**ABOUT THIS TASK**. Would you return, word for word, the lines of the data below from the line with "How do I perform: Enable the" through the line with "The width and height of the screenshot is (816, 367).", and no others?

[Saved entries]

- Opening Delimiter -

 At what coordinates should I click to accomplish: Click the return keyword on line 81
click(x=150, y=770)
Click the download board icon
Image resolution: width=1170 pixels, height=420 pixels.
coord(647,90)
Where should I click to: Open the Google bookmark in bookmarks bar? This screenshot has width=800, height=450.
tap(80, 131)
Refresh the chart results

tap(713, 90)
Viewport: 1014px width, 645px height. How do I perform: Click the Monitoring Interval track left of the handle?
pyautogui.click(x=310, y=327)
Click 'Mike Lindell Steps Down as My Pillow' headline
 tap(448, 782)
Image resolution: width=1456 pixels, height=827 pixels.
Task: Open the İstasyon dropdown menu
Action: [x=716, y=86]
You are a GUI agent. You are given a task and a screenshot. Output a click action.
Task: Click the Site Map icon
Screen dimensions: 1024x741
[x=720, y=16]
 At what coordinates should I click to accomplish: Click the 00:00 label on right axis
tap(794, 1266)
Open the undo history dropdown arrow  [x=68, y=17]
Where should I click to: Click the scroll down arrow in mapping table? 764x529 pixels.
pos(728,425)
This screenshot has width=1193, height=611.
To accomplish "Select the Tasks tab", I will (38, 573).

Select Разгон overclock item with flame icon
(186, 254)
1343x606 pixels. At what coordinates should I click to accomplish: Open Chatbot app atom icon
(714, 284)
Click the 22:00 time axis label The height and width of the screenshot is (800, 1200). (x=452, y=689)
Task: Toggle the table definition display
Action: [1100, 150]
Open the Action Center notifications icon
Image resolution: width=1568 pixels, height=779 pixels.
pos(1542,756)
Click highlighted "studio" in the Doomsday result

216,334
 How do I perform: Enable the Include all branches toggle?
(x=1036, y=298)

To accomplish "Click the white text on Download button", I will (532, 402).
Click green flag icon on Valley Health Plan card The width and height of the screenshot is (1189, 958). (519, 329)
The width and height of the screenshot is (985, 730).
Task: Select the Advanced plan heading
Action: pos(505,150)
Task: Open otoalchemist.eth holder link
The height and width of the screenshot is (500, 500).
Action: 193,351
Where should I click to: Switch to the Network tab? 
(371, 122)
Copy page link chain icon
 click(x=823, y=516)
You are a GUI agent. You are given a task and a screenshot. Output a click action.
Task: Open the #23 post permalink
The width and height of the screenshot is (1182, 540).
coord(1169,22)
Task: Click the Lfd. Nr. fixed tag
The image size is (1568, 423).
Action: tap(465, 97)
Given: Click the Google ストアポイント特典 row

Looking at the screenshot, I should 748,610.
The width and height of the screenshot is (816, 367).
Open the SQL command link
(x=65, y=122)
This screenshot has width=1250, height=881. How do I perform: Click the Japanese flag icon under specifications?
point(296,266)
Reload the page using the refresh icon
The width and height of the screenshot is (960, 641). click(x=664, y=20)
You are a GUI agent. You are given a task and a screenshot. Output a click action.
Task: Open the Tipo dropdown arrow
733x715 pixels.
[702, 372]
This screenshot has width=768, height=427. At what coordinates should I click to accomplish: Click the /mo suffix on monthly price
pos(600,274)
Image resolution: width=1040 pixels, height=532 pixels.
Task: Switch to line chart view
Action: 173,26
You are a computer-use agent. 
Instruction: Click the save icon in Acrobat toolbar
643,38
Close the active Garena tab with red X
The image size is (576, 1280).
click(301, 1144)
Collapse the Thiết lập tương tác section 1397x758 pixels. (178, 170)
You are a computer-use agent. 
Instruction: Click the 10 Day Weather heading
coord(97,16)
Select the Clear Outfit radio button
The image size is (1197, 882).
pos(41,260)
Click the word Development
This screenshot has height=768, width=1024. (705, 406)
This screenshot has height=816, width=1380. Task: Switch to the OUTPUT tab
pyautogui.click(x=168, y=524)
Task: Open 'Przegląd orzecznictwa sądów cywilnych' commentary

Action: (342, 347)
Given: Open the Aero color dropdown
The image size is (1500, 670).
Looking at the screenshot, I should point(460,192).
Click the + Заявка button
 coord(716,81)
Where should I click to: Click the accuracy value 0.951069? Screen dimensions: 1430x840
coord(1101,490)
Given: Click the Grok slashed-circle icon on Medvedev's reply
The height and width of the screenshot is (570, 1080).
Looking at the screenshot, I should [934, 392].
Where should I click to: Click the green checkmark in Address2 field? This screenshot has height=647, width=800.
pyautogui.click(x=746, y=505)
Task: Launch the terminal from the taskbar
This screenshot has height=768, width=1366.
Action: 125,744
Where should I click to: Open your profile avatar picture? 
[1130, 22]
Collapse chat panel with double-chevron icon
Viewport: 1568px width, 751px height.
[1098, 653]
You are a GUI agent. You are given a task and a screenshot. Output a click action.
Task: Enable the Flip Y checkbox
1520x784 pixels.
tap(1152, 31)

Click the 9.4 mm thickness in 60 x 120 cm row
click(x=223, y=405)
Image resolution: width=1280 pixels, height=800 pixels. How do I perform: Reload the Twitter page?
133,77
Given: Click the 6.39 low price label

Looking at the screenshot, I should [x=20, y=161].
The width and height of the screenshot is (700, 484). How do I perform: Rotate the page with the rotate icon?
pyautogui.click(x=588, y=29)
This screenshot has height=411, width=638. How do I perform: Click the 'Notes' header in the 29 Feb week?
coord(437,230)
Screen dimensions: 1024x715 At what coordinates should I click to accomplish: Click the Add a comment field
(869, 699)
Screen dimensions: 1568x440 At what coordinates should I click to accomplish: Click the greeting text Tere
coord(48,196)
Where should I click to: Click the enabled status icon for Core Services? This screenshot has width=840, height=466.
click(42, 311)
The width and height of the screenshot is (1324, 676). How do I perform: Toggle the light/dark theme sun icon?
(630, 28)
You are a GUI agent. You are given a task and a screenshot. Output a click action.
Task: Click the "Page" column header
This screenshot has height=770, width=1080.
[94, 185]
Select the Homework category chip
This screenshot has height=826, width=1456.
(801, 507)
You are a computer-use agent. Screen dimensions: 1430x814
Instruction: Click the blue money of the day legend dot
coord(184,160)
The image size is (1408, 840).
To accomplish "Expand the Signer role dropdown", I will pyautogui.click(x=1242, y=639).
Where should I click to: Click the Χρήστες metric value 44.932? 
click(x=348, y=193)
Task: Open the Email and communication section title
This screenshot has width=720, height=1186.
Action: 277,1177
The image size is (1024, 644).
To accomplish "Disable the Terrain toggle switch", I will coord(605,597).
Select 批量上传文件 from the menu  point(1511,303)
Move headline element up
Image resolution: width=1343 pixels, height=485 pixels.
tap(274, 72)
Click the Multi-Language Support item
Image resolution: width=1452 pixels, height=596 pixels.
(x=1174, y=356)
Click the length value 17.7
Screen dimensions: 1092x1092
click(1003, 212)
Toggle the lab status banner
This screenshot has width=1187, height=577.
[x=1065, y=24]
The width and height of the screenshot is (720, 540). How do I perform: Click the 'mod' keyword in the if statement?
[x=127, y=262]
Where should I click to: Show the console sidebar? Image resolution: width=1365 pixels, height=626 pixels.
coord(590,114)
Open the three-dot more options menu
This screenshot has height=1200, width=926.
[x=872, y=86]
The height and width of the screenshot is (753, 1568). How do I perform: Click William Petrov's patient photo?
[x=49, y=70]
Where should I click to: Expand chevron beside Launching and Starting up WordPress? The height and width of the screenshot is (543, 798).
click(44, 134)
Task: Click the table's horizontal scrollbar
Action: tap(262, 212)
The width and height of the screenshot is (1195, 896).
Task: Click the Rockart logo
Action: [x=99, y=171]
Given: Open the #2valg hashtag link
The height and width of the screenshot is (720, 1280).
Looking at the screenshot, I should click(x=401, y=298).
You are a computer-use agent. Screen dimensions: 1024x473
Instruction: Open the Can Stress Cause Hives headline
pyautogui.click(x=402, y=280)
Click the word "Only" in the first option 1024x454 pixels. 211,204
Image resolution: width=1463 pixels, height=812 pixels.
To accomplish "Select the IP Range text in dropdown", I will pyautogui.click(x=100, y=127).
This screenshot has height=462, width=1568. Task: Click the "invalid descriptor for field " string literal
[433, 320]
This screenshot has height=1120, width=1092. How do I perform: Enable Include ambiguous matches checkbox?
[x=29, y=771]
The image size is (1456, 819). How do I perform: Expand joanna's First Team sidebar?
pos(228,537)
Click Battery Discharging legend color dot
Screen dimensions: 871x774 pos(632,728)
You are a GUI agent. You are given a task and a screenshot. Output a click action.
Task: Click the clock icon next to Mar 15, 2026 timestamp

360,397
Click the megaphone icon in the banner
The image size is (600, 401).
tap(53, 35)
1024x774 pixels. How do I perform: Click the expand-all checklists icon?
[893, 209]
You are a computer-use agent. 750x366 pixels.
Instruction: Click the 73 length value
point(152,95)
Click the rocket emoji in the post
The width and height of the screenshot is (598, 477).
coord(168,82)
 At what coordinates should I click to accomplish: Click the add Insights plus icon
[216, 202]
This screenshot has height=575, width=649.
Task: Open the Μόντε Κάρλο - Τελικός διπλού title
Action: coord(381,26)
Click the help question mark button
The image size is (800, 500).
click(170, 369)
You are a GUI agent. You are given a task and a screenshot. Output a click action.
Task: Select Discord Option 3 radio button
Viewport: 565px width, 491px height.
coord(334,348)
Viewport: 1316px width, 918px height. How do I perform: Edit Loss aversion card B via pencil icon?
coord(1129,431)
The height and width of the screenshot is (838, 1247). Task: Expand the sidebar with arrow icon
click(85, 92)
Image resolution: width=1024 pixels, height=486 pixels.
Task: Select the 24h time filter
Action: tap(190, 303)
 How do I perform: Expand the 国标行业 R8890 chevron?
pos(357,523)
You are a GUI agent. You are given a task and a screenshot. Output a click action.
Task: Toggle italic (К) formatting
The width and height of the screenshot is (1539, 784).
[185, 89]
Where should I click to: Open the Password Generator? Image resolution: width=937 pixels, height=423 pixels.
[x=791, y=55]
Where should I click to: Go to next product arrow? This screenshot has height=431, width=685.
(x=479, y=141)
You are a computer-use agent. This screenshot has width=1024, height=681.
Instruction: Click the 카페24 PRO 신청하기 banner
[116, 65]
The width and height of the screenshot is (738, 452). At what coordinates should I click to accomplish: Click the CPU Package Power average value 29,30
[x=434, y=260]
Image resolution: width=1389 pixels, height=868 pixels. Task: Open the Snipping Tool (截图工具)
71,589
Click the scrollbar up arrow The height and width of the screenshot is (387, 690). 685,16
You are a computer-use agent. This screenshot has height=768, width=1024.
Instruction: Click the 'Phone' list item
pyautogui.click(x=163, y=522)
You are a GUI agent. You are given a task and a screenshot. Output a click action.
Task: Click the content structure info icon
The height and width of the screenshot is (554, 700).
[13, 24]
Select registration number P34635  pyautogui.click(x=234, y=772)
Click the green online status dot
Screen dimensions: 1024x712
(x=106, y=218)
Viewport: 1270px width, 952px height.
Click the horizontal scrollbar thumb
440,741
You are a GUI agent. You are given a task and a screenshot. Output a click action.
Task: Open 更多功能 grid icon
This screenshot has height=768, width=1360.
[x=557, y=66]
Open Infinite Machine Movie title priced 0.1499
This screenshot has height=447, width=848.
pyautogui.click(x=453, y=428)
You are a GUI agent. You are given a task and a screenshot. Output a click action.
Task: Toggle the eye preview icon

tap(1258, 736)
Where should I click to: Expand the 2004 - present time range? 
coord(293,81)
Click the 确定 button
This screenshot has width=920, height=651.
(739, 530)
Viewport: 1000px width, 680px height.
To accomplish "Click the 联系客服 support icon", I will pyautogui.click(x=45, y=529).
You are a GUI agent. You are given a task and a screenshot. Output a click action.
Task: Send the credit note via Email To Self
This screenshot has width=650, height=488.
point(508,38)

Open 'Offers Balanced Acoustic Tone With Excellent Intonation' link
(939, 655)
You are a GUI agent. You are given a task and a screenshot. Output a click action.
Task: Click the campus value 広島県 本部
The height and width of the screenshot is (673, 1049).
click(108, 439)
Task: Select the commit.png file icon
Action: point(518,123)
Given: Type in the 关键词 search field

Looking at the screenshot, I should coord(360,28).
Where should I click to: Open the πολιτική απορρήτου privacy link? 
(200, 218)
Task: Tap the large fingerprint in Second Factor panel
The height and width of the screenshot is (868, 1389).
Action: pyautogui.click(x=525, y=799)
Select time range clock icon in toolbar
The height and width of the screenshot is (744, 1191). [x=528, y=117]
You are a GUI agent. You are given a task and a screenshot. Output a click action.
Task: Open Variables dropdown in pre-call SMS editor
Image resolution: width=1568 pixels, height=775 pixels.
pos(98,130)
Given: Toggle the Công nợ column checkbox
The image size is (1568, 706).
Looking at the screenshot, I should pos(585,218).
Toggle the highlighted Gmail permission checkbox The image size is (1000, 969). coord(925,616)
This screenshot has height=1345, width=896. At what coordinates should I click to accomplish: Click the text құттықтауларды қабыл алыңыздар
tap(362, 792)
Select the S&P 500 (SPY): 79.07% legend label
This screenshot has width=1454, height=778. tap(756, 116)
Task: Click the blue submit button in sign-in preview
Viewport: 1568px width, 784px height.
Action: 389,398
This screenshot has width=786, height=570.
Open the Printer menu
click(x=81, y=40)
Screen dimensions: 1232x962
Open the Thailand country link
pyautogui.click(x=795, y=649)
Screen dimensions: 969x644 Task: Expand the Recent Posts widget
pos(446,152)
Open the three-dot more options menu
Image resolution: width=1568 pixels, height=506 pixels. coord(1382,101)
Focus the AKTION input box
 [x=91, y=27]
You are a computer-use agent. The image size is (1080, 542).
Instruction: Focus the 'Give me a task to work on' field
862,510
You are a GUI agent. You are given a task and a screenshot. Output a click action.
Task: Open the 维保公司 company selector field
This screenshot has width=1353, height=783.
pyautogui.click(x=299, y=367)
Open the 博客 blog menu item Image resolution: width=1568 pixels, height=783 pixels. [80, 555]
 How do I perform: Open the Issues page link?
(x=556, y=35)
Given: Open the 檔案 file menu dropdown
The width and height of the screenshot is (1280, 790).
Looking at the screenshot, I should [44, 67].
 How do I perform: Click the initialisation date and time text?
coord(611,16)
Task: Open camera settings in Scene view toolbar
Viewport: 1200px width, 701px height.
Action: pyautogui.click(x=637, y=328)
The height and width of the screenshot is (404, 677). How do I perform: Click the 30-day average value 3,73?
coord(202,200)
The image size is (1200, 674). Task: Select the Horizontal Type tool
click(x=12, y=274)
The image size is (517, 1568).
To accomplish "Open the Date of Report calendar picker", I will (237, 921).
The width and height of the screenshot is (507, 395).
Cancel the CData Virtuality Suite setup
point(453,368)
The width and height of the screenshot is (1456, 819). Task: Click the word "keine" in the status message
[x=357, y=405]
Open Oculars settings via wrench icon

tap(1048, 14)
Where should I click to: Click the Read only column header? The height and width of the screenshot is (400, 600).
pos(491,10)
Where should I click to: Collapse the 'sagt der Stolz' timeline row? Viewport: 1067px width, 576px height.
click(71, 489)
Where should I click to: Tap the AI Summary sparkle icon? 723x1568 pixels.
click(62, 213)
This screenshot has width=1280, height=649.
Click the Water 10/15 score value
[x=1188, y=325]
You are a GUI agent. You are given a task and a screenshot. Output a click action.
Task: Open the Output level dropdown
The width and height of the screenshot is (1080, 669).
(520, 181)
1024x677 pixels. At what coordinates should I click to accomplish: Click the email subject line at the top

- Closing Delimiter -

**TASK RESPONSE**.
 How do I perform: Enable the Include all branches toggle?
(x=1036, y=298)

To accomplish "Click the white text on Download button", I will (532, 402).
Click green flag icon on Valley Health Plan card The width and height of the screenshot is (1189, 958). (519, 329)
The width and height of the screenshot is (985, 730).
Task: Select the Advanced plan heading
Action: pos(505,150)
Task: Open otoalchemist.eth holder link
The height and width of the screenshot is (500, 500).
Action: 193,351
Where should I click to: Switch to the Network tab? 
(371, 122)
Copy page link chain icon
 click(x=823, y=516)
You are a GUI agent. You are given a task and a screenshot. Output a click action.
Task: Open the #23 post permalink
The width and height of the screenshot is (1182, 540).
coord(1169,22)
Task: Click the Lfd. Nr. fixed tag
The image size is (1568, 423).
Action: tap(465, 97)
Given: Click the Google ストアポイント特典 row

Looking at the screenshot, I should 748,610.
The width and height of the screenshot is (816, 367).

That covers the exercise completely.